コミー前FBI長官 ジェームズ・コミー氏は2013年9月にオバマ前大統領によってFBI(連邦捜査局)長官に任命され、2017年5月9日にトランプ大統領により解任されるまで、同職を務めた。長官在職中は、ヒラリー・クリントン前国務長官のメール問題に関して、大統領選の投票日目前に捜査再開を公表したことで、批判を浴びたこともある。かつてはブッシュ政権下で司法副長官を務めたこともある。
予算教書 米大統領は、予算を決定する連邦議会に出席する権利を基本的に持たないため、自身の予算方針について、予算教書という形でまとめ、議会に提出する。通常は2月の第1月曜日を目途に提出されるものであるが、新大統領が就任する年は、就任後に正式に作成を始めるため、提出が遅くなる。予算の編成権は議会にあるため、予算教書に強制力はないが、大統領は議会が作成、承認した予算法案について、拒否権を有するため、教書の内容は、概ね予算法案に反映されることとなる。

今週の注目指標

米予算教書
5月23日
☆☆
 トランプ政権は23日に2018会見年度(2017年10月から2018年9月)の予算教書を議会に提出する。
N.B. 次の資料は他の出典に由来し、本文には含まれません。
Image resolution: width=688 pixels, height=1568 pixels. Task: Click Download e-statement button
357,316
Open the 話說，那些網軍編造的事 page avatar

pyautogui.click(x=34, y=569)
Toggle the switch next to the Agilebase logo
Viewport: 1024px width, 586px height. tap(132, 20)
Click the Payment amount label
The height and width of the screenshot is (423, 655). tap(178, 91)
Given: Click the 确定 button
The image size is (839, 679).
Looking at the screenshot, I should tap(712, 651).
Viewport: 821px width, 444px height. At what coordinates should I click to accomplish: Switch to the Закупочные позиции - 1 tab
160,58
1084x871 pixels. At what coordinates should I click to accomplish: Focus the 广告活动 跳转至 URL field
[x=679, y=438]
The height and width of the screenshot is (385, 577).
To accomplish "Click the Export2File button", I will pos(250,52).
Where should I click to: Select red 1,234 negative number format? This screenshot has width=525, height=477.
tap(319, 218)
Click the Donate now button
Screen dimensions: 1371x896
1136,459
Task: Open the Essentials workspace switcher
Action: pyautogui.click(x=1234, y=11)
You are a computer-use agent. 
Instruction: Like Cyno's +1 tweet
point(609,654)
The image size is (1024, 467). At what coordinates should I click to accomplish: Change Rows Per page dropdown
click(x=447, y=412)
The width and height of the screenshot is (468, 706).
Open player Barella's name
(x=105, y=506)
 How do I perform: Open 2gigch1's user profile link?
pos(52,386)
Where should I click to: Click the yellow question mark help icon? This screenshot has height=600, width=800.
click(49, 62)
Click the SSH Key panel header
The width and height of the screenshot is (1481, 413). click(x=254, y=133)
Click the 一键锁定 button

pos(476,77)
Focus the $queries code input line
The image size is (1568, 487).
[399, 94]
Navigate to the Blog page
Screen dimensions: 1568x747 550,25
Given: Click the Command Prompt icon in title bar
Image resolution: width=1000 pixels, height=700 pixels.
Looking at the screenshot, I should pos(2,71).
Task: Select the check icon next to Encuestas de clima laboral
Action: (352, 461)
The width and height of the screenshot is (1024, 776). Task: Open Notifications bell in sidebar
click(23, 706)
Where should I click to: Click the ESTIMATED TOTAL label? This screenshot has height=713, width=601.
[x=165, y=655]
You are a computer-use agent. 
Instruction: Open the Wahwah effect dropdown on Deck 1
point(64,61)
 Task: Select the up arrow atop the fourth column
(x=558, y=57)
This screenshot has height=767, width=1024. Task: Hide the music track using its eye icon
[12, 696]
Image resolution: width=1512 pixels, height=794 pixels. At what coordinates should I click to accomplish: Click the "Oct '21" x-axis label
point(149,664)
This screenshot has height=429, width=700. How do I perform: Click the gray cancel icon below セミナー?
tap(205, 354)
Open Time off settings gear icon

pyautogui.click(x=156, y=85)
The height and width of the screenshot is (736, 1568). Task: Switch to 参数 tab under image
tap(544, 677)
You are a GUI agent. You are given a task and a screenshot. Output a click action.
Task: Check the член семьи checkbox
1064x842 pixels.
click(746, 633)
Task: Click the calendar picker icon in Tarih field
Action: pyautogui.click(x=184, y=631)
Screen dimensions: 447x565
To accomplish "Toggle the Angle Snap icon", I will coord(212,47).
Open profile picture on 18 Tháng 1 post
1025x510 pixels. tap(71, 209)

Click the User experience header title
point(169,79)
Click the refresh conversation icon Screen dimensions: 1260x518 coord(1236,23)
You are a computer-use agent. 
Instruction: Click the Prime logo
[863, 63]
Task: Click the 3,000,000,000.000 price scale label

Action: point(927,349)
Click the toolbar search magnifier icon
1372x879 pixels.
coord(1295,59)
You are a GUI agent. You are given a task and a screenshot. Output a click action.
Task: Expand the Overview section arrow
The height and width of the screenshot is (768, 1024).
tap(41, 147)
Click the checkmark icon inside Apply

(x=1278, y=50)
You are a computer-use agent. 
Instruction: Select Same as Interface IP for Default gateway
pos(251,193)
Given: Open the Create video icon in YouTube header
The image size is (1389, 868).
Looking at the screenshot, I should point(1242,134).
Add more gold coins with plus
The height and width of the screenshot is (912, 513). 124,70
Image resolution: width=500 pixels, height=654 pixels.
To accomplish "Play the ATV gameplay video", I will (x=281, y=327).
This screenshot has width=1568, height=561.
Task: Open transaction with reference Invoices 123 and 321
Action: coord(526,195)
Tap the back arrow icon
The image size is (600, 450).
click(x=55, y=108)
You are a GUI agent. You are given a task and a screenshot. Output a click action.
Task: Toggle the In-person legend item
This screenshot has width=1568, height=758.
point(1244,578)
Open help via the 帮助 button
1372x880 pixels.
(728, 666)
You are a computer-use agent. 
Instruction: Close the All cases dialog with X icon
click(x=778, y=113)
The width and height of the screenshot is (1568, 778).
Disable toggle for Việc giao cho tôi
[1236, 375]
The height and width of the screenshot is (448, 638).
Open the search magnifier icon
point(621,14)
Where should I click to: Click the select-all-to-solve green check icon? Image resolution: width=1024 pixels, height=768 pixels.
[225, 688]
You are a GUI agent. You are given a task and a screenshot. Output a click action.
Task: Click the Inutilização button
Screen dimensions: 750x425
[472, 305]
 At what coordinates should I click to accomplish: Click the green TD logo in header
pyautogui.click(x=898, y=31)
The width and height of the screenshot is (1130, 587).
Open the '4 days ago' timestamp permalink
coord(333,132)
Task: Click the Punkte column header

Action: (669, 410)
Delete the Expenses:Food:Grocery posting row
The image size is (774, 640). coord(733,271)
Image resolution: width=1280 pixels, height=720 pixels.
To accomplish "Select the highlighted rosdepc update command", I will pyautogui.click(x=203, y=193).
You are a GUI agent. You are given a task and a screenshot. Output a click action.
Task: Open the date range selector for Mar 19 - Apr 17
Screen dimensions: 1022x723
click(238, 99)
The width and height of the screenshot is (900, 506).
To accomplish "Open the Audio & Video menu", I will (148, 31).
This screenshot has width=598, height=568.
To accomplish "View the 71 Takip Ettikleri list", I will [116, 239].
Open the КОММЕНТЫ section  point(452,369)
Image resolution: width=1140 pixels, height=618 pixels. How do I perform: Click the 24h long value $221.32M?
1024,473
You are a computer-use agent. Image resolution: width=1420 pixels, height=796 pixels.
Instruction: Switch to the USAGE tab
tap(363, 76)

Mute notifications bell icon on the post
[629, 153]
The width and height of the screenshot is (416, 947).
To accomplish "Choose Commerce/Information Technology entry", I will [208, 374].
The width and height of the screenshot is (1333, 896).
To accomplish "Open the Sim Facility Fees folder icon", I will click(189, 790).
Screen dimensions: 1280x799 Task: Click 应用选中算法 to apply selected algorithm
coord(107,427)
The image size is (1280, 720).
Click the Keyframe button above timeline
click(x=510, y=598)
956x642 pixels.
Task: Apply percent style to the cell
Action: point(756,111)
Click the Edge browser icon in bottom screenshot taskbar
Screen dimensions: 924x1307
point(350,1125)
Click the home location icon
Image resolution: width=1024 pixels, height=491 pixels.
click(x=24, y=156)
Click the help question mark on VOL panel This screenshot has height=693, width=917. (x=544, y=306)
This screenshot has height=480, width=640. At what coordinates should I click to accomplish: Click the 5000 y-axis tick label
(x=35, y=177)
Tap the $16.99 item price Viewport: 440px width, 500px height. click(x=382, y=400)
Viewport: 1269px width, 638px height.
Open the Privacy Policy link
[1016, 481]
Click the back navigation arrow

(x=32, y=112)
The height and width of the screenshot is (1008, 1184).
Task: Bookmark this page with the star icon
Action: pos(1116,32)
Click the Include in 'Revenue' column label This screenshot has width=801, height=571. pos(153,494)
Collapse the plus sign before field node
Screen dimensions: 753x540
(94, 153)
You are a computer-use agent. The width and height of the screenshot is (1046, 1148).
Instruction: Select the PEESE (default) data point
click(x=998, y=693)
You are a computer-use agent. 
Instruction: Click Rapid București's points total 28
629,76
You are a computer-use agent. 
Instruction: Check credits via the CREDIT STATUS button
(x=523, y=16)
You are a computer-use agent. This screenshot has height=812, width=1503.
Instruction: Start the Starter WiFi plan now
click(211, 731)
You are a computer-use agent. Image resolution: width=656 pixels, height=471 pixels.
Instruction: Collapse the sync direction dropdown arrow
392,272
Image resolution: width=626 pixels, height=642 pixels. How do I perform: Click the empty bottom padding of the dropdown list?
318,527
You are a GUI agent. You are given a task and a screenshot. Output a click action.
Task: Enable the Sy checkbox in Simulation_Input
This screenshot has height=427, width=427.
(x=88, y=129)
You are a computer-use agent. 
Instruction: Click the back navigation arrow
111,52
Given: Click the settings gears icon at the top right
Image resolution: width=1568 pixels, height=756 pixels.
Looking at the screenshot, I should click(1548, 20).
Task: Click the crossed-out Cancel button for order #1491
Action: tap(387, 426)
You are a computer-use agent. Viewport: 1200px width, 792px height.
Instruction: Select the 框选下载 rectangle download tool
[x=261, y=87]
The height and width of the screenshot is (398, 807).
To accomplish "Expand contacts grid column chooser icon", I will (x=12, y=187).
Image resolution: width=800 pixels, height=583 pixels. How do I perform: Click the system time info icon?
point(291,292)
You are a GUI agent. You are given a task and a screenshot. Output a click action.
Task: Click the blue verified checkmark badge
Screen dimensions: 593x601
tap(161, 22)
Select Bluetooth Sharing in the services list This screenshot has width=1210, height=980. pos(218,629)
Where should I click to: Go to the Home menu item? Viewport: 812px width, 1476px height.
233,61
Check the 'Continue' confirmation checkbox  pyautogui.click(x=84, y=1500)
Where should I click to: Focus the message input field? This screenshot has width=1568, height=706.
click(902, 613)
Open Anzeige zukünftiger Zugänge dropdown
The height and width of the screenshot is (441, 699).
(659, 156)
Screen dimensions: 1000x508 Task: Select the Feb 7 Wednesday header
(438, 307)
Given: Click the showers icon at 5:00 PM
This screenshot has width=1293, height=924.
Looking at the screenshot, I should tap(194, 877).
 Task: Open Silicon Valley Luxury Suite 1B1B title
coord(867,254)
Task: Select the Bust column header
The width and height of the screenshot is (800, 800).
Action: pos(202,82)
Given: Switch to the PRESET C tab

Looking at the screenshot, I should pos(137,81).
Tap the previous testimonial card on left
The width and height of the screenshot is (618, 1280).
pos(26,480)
トランプ政権下では初めての予算教書となる。18年度予算に関しては3月に540億ドルの削減という基本方針が示されており、今回の予算教書でその詳細が示される形。低所得者向け公的医療保険(メディケイド)の適用厳格化による支出削減や、環境関連予算の大幅削減などで、予算を抑える一方、国防や国境の壁などインフラ関連へ予算を配分する姿勢を示す見通し。削減予定の予算には、共和党議員が支持しているものも含まれているため、予算教書のままでの現実化はかなり困難となる見込み。大型減税の実現性への懸念が広がるようだとドル売りに。ドル円は111円割れを意識。
FOMC議事録
5月25日03:00
☆☆
 5月2日、3日に行われた米FOMC(連邦公開市場委員会)の議事録が、現地時間24日、日本時間で25日午前3時に発表される。6月13日、14日に開催される次回のFOMCでの利上げ期待が強まる中、5月のFOMCでどのような議論を行ったのかに注目が集まる。委員会後の声明では前期比年率+0.7%にとどまった第一四半期の経済成長について、一時的な公算が大きいとした。こうした見通しに至った議論にも注目。議事録の結果6月の利上げ期待が確実視される状況になると、ドル買いの動きに。ドル円は112円を超えてくる可能性。
OPEC総会
5月25日
☆☆☆
 半期に一度のOPEC(石油輸出国機構)総会が、25日に本部のあるウィーンで開かれる。今月の15日に北京で開かれたサウジアラビアとロシアの代表団との協議では、今年1月からはじまり、来月6月末が期限となっているOPECとロシアなど非OPECの有力国との協調減産について、9か月間の延長で基本合意した。
今回の総会において、9か月の延長がOPEC加盟国及びOPEC非加盟協力国との間で正式に合意され、減産がスタートされるのかがポイントに。減産合意によりNY原油先物が高値をトライしてくるようだと、豪ドル円やカナダ円の買い材料。豪ドル円は84円を目指す可能性。